The identity has to remain fixed. So, either you didn't mention that, or the automorphism does not exist.
Hi guys,
I am looking an automorphism (isomorphism onto itself) of S7 (symmetric group on 7 letters). The extra condition I have been given is that no element is allowed to remain fixed after applying said isomorphism (eg 1 should not be sent back to 1). To make this clearer, I am looking for a function, f, on 7 letters that:
1. Is a bijection
2. Satisfies f(xy)=f(x)f(y)
3. Leaves no element of S7 fixed
I have tried fiddling around with a lot of modular arithmetic and conjugacy classes etc, but it is hard to find such a function. Perhaps such a function does not exist?
Thanks in advance
i think you are confusing the concepts of set-automorphism (bijection from a set to itself) and group-automorphism (isomorphism from a group to itself).

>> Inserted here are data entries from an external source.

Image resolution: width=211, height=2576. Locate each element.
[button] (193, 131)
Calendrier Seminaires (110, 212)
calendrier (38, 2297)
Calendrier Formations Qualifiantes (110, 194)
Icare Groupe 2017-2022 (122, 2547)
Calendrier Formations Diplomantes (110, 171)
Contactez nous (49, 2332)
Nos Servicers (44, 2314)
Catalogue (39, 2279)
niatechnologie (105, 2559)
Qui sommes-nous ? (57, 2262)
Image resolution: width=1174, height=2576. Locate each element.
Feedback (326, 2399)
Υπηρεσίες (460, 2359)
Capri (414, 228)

an element of Aut(S_{7}) maps permutations to permutations.
only elements of S_{7} map numbers to numbers (or letters to letters..whatever we decide the call the elements of our 7-element set).

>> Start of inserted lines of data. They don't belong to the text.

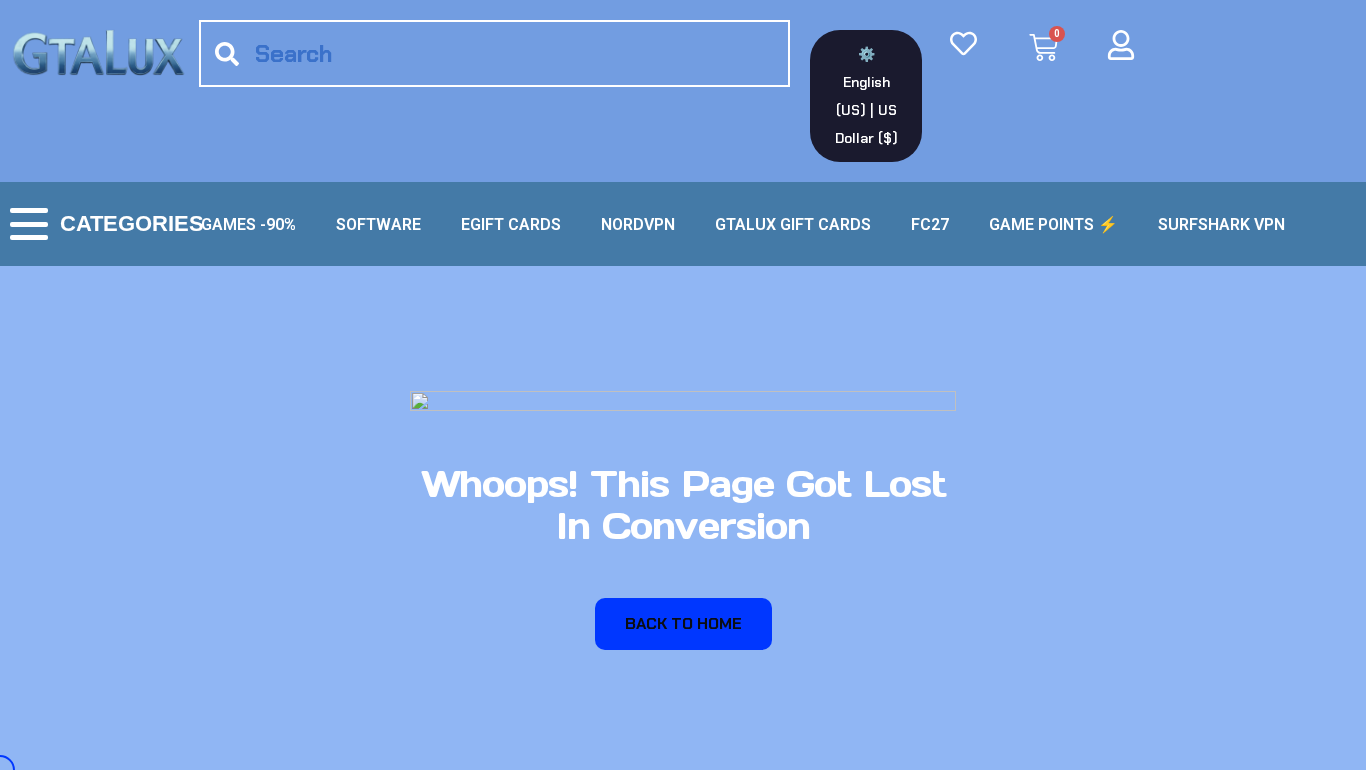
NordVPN (638, 224)
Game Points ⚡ (1053, 224)
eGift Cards (511, 224)
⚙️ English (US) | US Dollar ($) (866, 96)
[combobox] (494, 53)
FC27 (930, 224)
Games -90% (248, 224)
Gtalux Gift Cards (793, 224)
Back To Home (683, 623)
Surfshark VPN (1221, 224)
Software (378, 224)
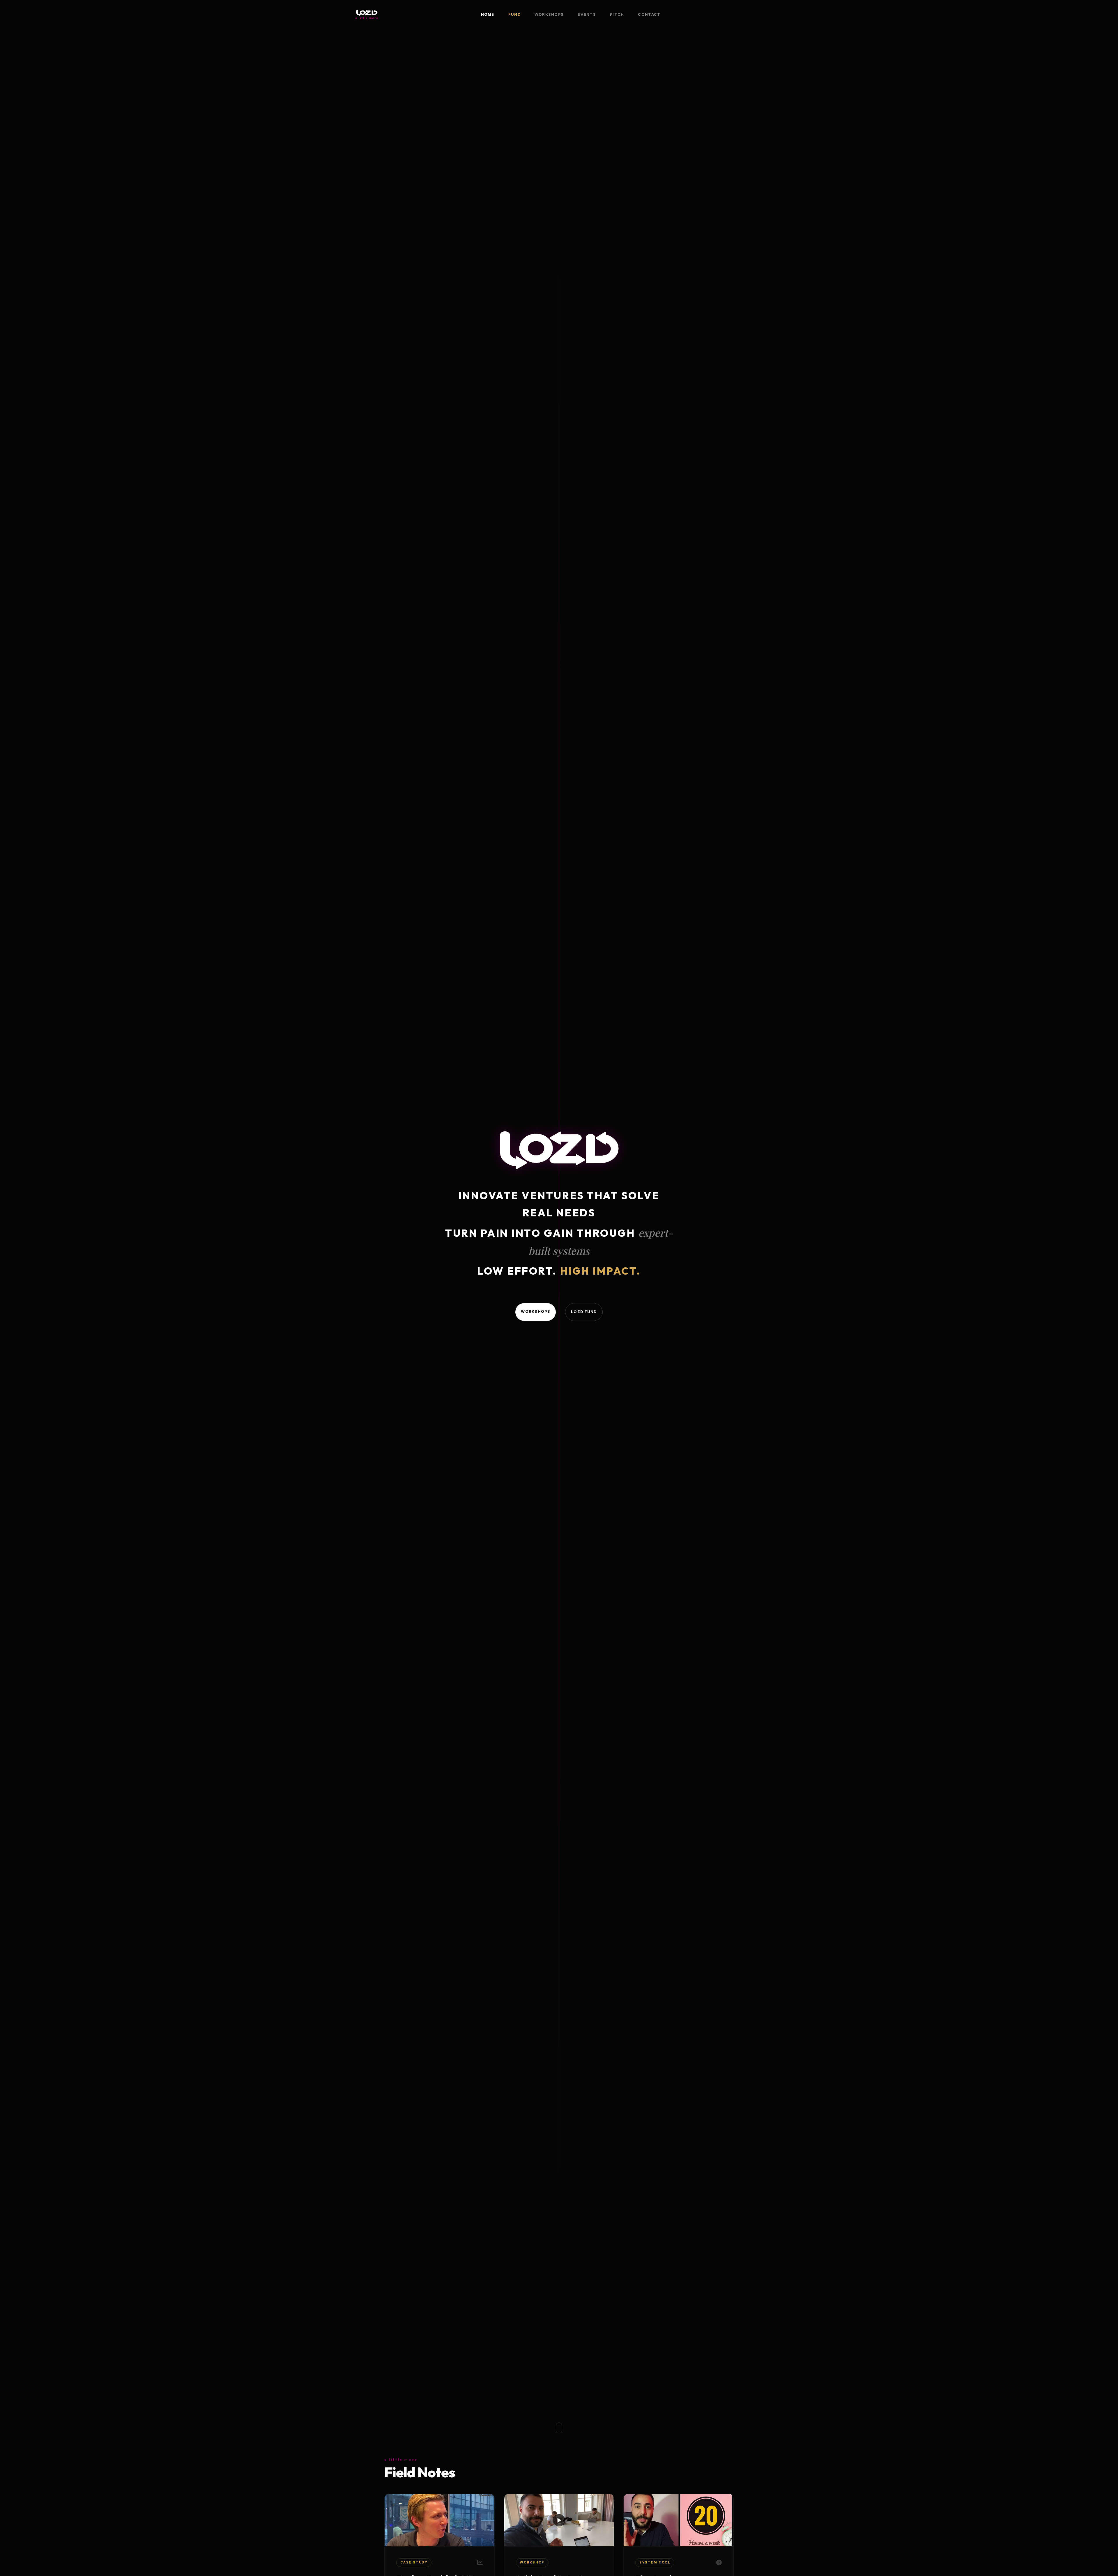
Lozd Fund (584, 1312)
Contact (649, 14)
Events (587, 14)
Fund (514, 14)
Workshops (549, 14)
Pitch (617, 14)
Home (487, 14)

however, it is true that every automorphism of S_{7} is inner, so Aut(S_{7}) is isomorphic to S_{7}
(that is every element of Aut(S_{7}) is a map: τ→στσ^{-1}, for some σ in S_{7}.

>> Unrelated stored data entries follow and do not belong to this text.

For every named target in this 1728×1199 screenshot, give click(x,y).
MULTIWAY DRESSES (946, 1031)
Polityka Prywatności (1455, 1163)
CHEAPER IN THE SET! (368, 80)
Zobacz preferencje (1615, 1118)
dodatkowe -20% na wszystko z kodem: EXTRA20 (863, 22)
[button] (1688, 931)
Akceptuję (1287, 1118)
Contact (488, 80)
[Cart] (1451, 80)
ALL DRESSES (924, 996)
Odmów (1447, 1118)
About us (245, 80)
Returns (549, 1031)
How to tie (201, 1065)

if we call this map f_{σ}, then σ→f_{σ} is a group isomorphism).
and there DO exist elements of S_{7} that do not leave any letter fixed, for example: 7-cycles.
however, conjugation by a 7-cycle will still be the identity map on all powers of that 7-cycle:
σ(σ^{k})σ^{-1} = σ^{1+k-1} = σ^{k}.
perhaps this will convince you that every automorphism of S_{7} fixes some element of S_{7} (which is the same as saying every σ in S_{7} is conjugate to itself, which should not be surprising).